Breadboard made of textolite for quick installation
Diagram of a simple driver for a 1W LED
One of the simplest circuits for powering a high-power LED is shown in the figure below:
As you can see, in addition to the LED, it includes only 4 elements: 2 transistors and 2 resistors.
In the role of the regulator of the current passing through the led, here is a powerful field-effect n-channel transistor VT2. Resistor R2 determines the maximum current passing through the LED, and also works as a current sensor for transistor VT1 in the feedback circuit.
The more current passes through VT2, the more voltage drops on R2, respectively, VT1 opens and lowers the voltage at the gate of VT2, thereby reducing the LED current. Thus, stabilization of the output current is achieved.

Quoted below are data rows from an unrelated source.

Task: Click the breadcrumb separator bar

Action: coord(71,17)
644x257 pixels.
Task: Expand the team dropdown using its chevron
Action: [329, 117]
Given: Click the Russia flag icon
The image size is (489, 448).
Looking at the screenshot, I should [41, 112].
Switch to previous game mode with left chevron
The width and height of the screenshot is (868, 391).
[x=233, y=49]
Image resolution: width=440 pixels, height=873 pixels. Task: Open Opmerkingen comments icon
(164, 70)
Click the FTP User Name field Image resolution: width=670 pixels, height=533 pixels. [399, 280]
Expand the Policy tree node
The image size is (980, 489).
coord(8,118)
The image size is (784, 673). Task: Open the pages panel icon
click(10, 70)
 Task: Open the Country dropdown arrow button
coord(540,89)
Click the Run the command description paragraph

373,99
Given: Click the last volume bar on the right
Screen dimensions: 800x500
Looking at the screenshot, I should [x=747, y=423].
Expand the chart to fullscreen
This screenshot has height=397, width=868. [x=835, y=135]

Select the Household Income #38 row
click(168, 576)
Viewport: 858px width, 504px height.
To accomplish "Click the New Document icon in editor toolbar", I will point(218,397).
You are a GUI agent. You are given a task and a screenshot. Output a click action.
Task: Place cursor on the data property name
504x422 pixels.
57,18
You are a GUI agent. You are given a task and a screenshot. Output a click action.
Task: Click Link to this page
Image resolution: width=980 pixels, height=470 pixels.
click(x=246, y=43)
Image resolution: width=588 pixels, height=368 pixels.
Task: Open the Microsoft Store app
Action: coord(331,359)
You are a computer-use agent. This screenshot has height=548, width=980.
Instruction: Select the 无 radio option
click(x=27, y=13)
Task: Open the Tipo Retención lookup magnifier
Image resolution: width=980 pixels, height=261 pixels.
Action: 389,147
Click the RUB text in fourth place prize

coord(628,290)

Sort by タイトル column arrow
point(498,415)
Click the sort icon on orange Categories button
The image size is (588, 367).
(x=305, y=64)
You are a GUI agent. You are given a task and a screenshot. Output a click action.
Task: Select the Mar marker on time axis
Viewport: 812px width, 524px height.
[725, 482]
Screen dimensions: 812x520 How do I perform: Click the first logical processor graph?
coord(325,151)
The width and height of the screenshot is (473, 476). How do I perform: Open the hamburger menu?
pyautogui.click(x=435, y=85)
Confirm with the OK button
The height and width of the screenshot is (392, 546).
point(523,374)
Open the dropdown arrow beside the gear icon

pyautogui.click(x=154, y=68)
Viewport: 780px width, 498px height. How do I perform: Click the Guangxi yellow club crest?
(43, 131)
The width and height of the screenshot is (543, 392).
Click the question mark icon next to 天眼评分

The circuit is powered from a constant voltage source of 9-12 V, current not less than 500 mA. The input voltage must be at least 1-2 V greater than the voltage drop across the LED.
Resistor R2 should dissipate 1-2 watts of power, depending on the required current and supply voltage. Transistor VT2 - n-channel, rated for a current of at least 500 mA: IRF530, IRFZ48, IRFZ44N. VT1 - any low power bipolar npn: 2N3904, 2N5088, 2N2222, BC547, etc. R1 - with a power of 0.125 - 0.25 W with a resistance of 100 kOhm.
Due to the small number of elements, assembly can be carried out by surface mounting:
Another simple driver circuit based on the LM317 linear controlled voltage regulator:
Here, the input voltage can be up to 35 V. The resistance of the resistor can be calculated using the formula:
where I is the current strength in amperes.
In this circuit, the LM317 will dissipate significant power with a large difference between the supply voltage and the LED drop. Therefore, it will have to be placed on a small one. The resistor must also be rated for at least 2 watts.
This scheme is more clearly discussed in the following video:
This shows how to connect a powerful LED using batteries with a voltage of about 8 V. With a voltage drop across the LED of about 6 V, the difference is small, and the microcircuit heats up slightly, so you can do without a heatsink.
Please note that with a large difference between the supply voltage and the drop on the LED, it is necessary to put the microcircuit on a heat sink.
Power driver circuit with PWM input
Below is a diagram for powering high-power LEDs:
The driver is based on a dual comparator LM393. The circuit itself is a buck-converter, that is, a pulsed step-down voltage converter.
Driver Features
- Supply voltage: 5 - 24 V, constant;
- Output current: up to 1A, adjustable;
- Output power: up to 18W;
- Output short circuit protection;
- The ability to control brightness using an external PWM signal (it will be interesting to read how).
Operating principle
Resistor R1 with diode D1 form a reference voltage of about 0.7 V, which is additionally regulated by a variable resistor VR1. Resistors R10 and R11 serve as current sensors for the comparator. As soon as the voltage on them exceeds the reference, the comparator will close, thus closing a pair of transistors Q1 and Q2, and those, in turn, will close the transistor Q3. However, the inductor L1 at this moment tends to resume the passage of current, so the current will flow until the voltage across R10 and R11 becomes less than the reference, and the comparator again does not open transistor Q3.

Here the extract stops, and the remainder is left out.